SerieTV Recensioni Cinecomic

WandaVision, dietro le maschere: la recensione dell’episodio 6

Pubblicato il 12 febbraio 2021 di Lorenzo Pedrazzi

La cavalcata di WandaVision prosegue nel suo nuovo “formato”, dove le vicende metanarrative di Westview si alternano alle indagini dello S.W.O.R.D., con Monica Rambeau, Jimmy Woo e Darcy Lewis in prima linea. Un’impostazione che diventa sempre più soddisfacente: siamo talmente avvinti che ogni finale arriva troppo presto.

Giù le maschere

A sorpresa, l’excursus della serie salta un decennio: dopo gli anni Ottanta della scorsa puntata, ora passiamo direttamente ai primi Duemila.
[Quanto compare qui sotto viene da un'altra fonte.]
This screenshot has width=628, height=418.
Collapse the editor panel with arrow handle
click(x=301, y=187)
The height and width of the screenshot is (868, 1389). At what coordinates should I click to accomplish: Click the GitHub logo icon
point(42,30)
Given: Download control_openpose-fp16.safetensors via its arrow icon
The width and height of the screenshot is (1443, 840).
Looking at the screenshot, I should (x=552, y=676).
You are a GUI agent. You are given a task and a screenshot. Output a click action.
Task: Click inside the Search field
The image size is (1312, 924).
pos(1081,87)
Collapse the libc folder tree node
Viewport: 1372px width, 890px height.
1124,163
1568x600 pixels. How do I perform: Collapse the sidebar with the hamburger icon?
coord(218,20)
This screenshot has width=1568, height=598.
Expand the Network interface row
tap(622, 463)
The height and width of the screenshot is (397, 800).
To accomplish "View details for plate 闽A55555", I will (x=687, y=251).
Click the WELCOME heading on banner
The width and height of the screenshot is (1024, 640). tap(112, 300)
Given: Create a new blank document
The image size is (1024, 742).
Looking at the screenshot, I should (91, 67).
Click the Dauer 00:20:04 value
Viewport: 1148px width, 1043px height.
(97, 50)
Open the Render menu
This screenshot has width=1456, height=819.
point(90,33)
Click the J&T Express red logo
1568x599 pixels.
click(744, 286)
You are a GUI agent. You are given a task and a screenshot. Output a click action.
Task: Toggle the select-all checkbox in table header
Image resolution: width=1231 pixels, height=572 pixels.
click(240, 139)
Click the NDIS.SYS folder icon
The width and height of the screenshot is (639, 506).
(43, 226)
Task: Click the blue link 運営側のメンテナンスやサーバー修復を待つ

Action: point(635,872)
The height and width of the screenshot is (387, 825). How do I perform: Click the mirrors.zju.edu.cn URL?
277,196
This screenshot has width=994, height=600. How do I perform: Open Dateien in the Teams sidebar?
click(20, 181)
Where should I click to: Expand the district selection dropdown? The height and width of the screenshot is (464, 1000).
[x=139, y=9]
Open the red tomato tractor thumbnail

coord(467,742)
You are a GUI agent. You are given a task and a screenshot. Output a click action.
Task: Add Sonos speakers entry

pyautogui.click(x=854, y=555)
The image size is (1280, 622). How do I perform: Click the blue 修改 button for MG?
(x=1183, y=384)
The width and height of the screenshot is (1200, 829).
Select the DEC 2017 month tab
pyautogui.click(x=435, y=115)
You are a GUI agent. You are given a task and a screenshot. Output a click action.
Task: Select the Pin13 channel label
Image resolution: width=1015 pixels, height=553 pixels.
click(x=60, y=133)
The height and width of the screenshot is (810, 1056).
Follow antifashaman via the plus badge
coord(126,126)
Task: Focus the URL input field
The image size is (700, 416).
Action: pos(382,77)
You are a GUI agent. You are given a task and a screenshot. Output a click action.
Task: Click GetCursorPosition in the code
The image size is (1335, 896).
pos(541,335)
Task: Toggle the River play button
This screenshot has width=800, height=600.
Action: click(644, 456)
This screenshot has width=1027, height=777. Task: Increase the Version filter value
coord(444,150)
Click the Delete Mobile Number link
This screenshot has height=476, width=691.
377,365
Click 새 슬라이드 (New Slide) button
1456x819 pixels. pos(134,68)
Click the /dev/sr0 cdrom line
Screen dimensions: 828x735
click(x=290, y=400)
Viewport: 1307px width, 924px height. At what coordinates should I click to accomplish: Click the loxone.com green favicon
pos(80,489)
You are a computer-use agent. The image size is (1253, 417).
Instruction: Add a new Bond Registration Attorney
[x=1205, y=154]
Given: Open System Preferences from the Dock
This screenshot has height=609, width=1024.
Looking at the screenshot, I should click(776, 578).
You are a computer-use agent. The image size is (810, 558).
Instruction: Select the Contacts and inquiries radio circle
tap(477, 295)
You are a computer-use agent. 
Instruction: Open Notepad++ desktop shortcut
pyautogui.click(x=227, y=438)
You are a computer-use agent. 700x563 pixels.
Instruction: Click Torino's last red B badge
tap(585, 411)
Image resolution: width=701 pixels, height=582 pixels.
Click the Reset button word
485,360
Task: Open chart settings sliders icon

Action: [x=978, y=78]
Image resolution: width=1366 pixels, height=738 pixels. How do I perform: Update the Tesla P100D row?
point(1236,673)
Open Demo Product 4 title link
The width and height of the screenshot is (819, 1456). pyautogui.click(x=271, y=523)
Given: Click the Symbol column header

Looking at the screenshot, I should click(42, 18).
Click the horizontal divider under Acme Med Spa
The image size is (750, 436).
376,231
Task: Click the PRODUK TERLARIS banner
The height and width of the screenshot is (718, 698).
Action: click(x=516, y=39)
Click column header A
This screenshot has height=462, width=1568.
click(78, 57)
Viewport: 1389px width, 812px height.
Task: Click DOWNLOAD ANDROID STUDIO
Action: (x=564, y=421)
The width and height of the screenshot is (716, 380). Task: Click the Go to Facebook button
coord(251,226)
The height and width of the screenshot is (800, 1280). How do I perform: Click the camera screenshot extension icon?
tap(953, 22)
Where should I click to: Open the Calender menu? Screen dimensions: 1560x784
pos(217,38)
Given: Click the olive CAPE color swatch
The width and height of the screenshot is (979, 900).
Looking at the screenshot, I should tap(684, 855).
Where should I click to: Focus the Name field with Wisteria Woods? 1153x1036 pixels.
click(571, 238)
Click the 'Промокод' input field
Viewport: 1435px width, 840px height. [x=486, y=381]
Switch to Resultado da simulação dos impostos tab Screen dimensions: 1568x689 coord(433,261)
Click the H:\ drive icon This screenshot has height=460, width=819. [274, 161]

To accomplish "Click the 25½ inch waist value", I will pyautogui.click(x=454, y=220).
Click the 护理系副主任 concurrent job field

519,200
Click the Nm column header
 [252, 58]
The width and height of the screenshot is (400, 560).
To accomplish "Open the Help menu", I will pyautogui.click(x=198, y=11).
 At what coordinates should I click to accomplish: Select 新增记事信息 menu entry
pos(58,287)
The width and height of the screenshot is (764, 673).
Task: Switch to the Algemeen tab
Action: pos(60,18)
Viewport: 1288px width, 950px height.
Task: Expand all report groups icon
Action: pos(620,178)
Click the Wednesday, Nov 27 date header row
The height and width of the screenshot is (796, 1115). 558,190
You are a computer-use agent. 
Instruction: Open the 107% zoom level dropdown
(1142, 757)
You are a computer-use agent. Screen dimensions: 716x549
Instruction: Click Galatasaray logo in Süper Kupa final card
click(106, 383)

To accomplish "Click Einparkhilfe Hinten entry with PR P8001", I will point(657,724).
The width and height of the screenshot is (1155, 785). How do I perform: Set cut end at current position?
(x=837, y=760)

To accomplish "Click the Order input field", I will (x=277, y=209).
In effetti, le sit-com “familiari” degli anni Novanta hanno molto in comune con quelle degli anni Ottanta, e le innovazioni dell’epoca coincidono invece con prodotti come Friends o Will & Grace, che lavorano sulle amicizie nel caos vibrante di New York. Passare ai primi anni Duemila consente quindi di variare la formula e giocare con i codici narrativi di Malcolm in the Middle, compresa la sigla in finto VHS e le battute che oltrepassano la quarta parete. Se in quel caso era Malcolm a rivolgersi direttamente al pubblico, qui si tratta invece dei piccoli Tommy e Billy.

La grande novità è però il Pietro di Evan Peters. La sua origine non è chiara, ma pare proprio che non sia lo stesso Quicksilver di X-Men: Giorni di un futuro passato. In ogni caso, Pietro incarna alla perfezione lo stereotipo dello zio “fico” e immaturo, che porta scompiglio nel nucleo familiare. Siamo ad Halloween, e ogni personaggio replica i costumi dei fumetti con adorabile goffaggine, compresi i due gemelli (le cui identità supereroistiche, Speed e Wiccan, potrebbero avere un futuro nel Marvel Cinematic Universe). I dialoghi tra Pietro e Wanda sono i primi in cui l’eroina parla candidamente di ciò che ha fatto a Westview, pur non ricordandosi come sia accaduto. Il fratello, però, ne rimane impressionato, ed è consapevole del ruolo che Wanda voleva per lui.

In generale, questo è l’episodio in cui la “funzione” dell’eroina diventa ancora più esplicita. È chiaramente la showrunner di Westview, assegna un personaggio e delle mansioni a ogni cittadino, e tiene tutto sotto controllo. È per questo che reagisce con stupore quando Visione esce dalla parte, e decide di fare per conto suo. L’androide sa che la popolazione è tenuta prigioniera, e il suo tentativo di avvertire lo S.W.O.R.D. è uno dei momenti più dolorosi della serie. Almeno finora.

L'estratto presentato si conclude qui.